This last year, I've been switching back and forward between three RSS readers; RSS Bandit, Sharpreader and Sauce Reader. During that year, I've noticed that Wordpress feeds rarely, if ever, work in these .NET-based RSS readers. For the longest time, I simply ignored the problem and even dropped the said feeds from my blogroll as there was no value in a broken feed anyway. But, as you would have read in my RSS blog, I've been working on a general XML format validator. The first format I addressed was RSS and this got me thinking that I'd test those Wordpress RSS feeds on my validator, which by the way, is also partially based on .NET. My validator reported the feed to be broken, at the HTTP level. Of course, the FeedValidator was reporting the feeds to be valid! Well, I couldn't take that conflict and decided to find out what was up.

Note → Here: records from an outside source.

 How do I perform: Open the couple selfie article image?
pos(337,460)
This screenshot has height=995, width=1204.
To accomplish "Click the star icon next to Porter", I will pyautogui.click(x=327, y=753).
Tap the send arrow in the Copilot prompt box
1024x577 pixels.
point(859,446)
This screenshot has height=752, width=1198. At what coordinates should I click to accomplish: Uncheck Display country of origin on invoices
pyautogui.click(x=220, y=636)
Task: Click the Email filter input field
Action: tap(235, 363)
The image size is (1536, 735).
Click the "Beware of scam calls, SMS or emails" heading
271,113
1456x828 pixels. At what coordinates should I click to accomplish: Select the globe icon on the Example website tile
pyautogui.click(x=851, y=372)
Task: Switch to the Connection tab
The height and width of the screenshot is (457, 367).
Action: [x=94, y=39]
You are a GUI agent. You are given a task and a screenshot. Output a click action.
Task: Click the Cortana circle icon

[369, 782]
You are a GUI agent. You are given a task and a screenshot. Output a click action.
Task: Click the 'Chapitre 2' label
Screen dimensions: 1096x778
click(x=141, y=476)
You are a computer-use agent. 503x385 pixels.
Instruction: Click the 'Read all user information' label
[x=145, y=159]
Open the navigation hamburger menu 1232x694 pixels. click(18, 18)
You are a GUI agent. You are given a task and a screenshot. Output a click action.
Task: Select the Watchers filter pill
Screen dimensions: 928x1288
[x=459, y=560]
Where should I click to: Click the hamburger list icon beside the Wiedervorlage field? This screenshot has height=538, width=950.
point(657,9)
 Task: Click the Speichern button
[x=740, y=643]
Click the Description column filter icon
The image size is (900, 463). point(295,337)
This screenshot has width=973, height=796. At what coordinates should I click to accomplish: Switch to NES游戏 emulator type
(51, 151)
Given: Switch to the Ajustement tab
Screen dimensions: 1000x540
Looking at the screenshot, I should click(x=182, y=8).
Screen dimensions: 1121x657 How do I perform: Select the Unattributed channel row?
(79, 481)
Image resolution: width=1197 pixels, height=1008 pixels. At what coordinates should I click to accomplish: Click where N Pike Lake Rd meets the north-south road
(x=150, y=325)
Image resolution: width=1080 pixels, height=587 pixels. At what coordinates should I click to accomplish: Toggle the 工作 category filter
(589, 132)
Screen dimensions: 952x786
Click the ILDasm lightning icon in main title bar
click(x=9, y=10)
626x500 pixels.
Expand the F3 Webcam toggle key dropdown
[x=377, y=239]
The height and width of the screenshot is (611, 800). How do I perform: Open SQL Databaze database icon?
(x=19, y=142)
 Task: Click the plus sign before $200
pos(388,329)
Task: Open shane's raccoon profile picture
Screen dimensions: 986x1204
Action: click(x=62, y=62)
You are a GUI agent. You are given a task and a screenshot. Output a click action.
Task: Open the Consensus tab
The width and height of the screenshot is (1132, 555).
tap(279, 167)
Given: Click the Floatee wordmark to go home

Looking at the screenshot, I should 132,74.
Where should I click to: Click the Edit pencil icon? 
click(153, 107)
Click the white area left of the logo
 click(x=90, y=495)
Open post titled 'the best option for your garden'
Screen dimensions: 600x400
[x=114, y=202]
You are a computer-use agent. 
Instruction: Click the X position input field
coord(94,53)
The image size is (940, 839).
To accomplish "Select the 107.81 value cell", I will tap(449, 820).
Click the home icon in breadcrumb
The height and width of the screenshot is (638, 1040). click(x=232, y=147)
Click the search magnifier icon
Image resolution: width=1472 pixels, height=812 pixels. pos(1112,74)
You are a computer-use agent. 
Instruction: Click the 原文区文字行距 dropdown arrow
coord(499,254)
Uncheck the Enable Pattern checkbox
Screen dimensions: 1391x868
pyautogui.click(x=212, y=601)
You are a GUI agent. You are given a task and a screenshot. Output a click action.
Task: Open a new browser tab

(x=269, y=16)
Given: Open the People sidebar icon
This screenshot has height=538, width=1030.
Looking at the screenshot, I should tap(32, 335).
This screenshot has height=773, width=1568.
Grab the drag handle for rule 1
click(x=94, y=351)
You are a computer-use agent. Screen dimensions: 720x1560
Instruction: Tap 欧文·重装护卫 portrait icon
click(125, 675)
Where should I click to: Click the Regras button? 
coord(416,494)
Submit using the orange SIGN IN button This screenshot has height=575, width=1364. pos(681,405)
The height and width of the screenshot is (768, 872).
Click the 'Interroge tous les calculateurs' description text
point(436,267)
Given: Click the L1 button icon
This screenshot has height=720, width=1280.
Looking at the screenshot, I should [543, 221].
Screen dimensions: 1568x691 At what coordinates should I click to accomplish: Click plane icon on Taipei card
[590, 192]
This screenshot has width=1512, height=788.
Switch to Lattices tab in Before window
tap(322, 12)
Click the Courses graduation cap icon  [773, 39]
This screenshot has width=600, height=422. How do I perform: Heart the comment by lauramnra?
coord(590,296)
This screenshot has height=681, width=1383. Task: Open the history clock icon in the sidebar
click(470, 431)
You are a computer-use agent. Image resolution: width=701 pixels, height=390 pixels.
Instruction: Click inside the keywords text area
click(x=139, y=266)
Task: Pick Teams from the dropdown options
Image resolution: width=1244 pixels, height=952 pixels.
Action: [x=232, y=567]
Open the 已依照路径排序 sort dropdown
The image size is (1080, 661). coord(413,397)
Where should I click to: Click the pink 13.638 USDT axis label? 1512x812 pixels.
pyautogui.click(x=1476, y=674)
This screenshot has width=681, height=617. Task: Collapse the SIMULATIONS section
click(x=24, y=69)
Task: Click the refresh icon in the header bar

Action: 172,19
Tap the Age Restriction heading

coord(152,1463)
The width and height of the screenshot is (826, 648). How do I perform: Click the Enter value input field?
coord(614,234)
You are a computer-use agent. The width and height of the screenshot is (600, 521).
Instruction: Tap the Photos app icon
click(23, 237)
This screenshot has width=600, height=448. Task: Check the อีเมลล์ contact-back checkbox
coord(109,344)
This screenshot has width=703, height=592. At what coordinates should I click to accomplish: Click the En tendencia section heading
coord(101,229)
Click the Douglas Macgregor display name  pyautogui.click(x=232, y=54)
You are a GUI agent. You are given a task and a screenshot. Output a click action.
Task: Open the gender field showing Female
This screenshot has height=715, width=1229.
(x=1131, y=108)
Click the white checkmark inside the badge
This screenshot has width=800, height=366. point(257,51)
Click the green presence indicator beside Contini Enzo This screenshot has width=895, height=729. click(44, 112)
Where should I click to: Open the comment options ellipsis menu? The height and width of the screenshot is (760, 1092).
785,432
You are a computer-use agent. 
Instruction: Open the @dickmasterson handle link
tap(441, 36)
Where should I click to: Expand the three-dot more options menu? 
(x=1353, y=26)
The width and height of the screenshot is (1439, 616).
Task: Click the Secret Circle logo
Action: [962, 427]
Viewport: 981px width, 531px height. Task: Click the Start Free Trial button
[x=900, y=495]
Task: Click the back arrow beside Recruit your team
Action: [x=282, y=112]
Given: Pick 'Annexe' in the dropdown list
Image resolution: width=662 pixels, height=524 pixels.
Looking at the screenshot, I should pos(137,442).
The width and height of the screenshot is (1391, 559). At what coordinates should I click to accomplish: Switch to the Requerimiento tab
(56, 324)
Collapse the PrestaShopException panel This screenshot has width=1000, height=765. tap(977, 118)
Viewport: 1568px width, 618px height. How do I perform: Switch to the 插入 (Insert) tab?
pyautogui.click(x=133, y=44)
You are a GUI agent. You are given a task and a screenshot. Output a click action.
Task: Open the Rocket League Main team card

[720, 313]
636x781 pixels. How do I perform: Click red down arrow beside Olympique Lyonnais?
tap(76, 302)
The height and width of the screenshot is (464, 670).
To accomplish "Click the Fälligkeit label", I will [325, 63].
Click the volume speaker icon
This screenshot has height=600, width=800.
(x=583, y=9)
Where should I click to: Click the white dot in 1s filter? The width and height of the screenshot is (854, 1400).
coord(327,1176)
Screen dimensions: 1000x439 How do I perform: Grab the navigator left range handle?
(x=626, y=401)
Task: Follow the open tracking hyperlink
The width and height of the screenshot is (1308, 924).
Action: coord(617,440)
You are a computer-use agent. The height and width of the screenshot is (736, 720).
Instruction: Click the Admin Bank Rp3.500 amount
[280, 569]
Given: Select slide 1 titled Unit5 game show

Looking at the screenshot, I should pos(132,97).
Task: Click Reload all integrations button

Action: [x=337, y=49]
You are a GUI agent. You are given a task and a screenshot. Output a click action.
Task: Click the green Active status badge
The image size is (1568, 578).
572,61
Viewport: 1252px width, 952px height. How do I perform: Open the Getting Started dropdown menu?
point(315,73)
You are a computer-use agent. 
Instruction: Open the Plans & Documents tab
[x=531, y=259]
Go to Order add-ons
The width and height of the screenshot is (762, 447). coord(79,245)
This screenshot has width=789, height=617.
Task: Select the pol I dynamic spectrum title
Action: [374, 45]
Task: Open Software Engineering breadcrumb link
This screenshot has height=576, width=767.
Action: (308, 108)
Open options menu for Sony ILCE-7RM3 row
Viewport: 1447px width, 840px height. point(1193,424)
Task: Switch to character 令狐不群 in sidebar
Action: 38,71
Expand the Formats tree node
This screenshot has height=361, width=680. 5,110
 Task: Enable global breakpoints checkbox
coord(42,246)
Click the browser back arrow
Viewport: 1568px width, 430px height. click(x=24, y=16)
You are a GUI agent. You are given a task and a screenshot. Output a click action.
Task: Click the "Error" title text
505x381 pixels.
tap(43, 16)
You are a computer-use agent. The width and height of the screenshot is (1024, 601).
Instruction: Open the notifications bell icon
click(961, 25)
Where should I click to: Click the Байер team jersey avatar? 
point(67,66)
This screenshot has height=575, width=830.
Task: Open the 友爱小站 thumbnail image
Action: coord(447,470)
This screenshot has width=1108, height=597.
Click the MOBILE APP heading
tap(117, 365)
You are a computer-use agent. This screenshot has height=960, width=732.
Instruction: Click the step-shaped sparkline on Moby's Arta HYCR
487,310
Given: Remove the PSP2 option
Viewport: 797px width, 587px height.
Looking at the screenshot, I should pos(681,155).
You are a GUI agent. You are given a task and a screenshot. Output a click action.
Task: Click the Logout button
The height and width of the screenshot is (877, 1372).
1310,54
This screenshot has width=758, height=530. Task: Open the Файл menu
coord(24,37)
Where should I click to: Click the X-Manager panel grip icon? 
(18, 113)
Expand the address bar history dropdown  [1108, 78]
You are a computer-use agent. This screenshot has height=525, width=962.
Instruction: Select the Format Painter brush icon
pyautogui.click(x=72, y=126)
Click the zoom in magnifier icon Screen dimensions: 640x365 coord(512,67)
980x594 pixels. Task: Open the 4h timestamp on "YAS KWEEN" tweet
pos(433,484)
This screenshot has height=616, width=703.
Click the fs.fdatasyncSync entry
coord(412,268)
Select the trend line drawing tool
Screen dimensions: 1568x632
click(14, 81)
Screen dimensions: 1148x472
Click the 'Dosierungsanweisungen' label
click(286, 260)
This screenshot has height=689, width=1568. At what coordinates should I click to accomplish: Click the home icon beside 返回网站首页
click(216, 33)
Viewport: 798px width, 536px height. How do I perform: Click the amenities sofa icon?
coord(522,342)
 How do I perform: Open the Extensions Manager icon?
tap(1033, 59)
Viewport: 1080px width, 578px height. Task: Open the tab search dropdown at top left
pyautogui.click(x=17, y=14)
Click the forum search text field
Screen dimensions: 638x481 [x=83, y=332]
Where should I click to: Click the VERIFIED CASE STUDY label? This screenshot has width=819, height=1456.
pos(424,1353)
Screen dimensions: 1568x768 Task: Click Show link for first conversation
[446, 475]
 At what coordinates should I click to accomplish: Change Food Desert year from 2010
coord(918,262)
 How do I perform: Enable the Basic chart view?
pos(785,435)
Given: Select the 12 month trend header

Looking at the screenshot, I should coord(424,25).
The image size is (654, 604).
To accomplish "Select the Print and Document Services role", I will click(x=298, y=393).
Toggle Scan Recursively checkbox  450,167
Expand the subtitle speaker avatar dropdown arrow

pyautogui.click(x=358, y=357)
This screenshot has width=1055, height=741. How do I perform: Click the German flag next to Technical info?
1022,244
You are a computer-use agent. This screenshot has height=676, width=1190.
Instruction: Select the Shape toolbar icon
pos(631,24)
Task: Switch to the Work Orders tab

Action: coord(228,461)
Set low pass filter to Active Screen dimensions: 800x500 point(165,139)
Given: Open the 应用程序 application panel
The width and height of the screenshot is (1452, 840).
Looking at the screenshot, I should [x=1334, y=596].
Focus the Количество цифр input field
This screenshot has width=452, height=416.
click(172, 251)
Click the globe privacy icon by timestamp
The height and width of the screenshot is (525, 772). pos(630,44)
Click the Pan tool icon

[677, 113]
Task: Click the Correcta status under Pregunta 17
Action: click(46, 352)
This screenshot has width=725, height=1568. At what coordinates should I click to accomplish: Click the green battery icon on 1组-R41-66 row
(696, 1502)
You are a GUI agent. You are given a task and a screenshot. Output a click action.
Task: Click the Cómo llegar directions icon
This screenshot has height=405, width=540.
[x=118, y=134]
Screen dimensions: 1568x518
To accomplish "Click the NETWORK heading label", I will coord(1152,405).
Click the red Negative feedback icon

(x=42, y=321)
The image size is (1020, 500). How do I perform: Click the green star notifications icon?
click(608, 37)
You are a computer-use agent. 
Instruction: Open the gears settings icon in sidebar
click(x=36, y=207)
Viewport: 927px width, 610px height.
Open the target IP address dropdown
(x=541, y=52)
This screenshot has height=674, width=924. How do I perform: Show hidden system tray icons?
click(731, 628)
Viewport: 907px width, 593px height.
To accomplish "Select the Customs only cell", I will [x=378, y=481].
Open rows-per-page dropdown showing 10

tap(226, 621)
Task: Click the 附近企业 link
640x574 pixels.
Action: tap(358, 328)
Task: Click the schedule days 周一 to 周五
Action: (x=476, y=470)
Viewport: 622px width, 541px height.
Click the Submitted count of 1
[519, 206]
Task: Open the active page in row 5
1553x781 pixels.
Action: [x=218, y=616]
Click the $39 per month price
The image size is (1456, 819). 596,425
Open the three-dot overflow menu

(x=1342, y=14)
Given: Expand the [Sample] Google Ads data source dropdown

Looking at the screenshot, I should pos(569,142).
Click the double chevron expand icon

The first thing I did was write a small test console application that tried to load the Wordpress feeds into System.Xml.XmlDocument.
System.Xml.XmlDocument doc = new System.Xml.XmlDocument();
doc.Load(uri.ToString());
This returns an System.Net.WebException with the message "The underlying connection was closed: The server committed an HTTP protocol violation." Google this and you start to see where the problem is. It turns out that Wordpress is broken. I wanted to see this for myself, so I wrote another console application to query the TCP/IP way.
System.Net.Sockets.TcpClient client = new System.Net.Sockets.TcpClient();
client.Connect(uri.Host, 80);
System.Net.Sockets.NetworkStream stream = client.GetStream();
string command = "GET " + uri.PathAndQuery + " HTTP/1.1\nHost: " + uri.Host + "\n\n\n";
byte[] by = System.Text.Encoding.UTF8.GetBytes(command);
stream.Write(by, 0, by.Length);
System.Threading.Thread.Sleep(1000);
by = new byte[1024];
System.Text.StringBuilder message = new System.Text.StringBuilder();
do
{
int n = stream.Read(by, 0, by.Length);
message.Append(System.Text.Encoding.UTF8.GetString(by, 0, n));
} while (stream.DataAvailable);
And the returned HTTP header is?
HTTP/1.1 200 OK
Date: Tue, 02 Nov 2004 17:06:57 GMT
Server: Apache/2.0.40 (Red Hat Linux)
Accept-Ranges: bytes X-Powered-By: PHP/4.2.2
Last Modified: Tue, 02 Nov 2004 11:45:13 GMT
ETag: "3120b3f942d975a454c923b36a05e837"
X-Pingback: xxx
Connection: close
Transfer-Encoding: chunked
Content-Type: application/rss+xml
Note the Last Modified header. This header-name has a space in it, which is illegal. You can verify this in the HTTP spec. In section 4.2, the header-name is said to be a token and in section 2.2, the token is said to not contain spaces. The Last Modified header is usually written Last-Modified, w/ the hyphen. To fix this problem in Wordpress, search for the following line in your PHP and add the hyphen
@header('Last-Modified: '.$wp_last_modified);.
Now, I need only email this page to my friends and I can enjoy their blogs again.
Update: As usual, Dare has a fix for RSS Bandit already.
Randy
Correct me if iM wrong, but since these feeds are generated w/ each edit of the blog, would you not have to repair the mailformed feed after every edit? And w/ dynamically generated feeds, I don't think feedforall would work at all. Correct?
Randy
-RS